# Generating synthetic lightcurves and fitting the power spectral density of a lightcurve #

This notebook presents the advanced Emmanoulopoulos algorithm for the simulation of synthetic lightcurves. The original paper describing the algorithm is linked [here](https://arxiv.org/pdf/1305.0304.pdf). The version implemented here is compatible with the Gammapy implementation of the Timmer-Koenig algorithm.
The Timmer-Koenig algorithm generates synthetic lightcurve from a chosen power spectral density (PSD) shape. However, it can only generate time series with a gaussian probability density function (PDF). This is adequate for high-statistics astrophysical domains such as the optical or X-rays, but can be in issue when trying to reproduce curves in the gamma-ray domain, where photon counts are lower and statistics are generally Poissonian. The Emmanoulopoulos algorithm tries to solve this issue, combining a requested PSD and PDF in the simulation. It provides accurate synthetic lightcurves in a range of spectral indexes between -1 and -2 for power-law or similar PSDs.

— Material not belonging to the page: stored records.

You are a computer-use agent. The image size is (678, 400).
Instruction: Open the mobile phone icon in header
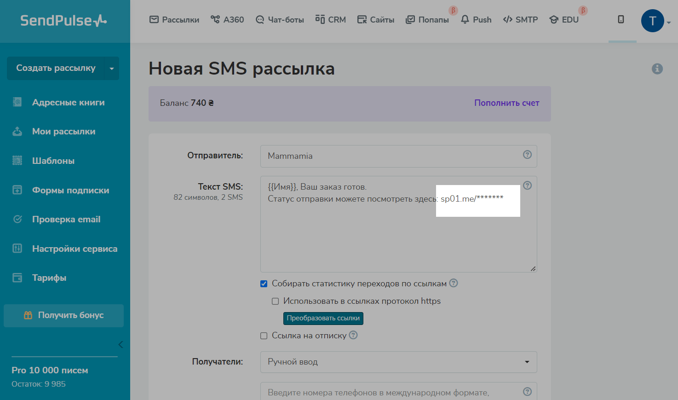pyautogui.click(x=621, y=19)
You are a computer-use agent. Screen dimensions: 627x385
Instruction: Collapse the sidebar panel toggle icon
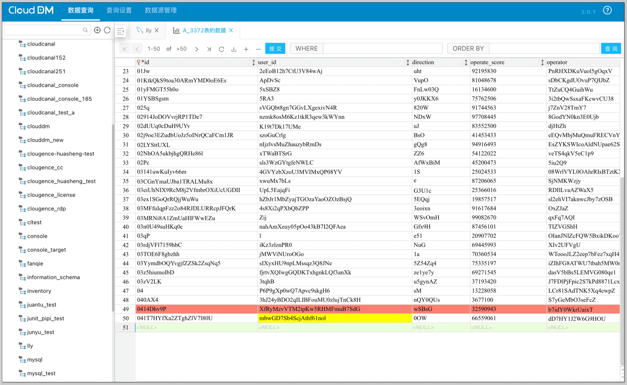click(x=121, y=31)
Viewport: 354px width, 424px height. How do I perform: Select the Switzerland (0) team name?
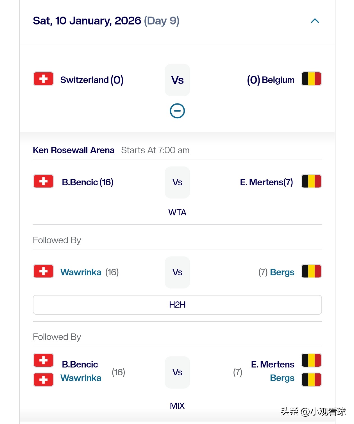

Together with the simulation algorithm the notebook adds a function to compute the PSD envelope for a lightcurve using either the Timmer-Koenig or the Emmanoulopoulos algorithm. This envelope is then used to fit the PSD fot he observed lightcurve, by passing through a tailored chi-squared-like cost function. This complex fitting is necessary to account for the fact that the periodogram of the observed lightcurve is only a possible realization of the PSD model, moreover convoluted with Poissonian noise and instrumental responses. This can lead to biases or deformation due to random fluctuation of the realization if extracted with a simple curve fit of the periodogram.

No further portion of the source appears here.